▸ Activity: Copy every line from the records that holds the word "agent".

____ Task data

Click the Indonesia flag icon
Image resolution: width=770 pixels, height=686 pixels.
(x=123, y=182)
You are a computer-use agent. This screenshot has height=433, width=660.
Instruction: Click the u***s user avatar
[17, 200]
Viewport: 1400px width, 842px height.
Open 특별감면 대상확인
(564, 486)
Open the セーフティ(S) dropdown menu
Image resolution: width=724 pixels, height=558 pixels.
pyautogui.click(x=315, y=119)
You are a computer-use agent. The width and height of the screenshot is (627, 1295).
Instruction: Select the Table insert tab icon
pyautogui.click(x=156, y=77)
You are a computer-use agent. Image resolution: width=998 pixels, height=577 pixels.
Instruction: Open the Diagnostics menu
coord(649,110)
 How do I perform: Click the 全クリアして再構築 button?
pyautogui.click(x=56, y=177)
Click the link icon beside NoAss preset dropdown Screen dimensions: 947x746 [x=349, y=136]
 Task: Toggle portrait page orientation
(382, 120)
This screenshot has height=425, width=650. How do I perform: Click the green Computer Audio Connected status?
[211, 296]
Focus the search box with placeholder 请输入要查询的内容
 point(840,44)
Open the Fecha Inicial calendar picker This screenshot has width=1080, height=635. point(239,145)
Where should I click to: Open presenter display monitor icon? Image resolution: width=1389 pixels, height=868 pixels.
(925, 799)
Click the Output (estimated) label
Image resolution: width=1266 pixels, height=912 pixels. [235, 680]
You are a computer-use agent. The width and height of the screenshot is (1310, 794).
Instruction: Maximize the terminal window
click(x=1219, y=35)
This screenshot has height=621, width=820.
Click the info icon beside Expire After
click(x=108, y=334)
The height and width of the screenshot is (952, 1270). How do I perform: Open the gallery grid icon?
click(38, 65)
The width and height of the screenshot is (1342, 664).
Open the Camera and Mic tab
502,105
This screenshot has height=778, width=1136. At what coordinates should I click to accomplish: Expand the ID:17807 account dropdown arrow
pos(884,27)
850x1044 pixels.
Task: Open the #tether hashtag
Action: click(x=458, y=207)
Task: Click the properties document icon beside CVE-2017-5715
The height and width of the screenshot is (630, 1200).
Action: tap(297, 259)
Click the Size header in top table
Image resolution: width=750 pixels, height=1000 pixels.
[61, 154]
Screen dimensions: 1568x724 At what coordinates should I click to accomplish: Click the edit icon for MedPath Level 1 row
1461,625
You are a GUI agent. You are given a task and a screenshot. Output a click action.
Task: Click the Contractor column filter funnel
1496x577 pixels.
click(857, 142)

________

▸ Solution to this task:
You are a computer-use agent. This screenshot has height=433, width=660.
You are a computer-use agent. The width and height of the screenshot is (627, 1295).
You are a computer-use agent. Image resolution: width=998 pixels, height=577 pixels.
You are a computer-use agent. The width and height of the screenshot is (1310, 794).
You are a GUI agent. You are given a task and a screenshot. Output a click action.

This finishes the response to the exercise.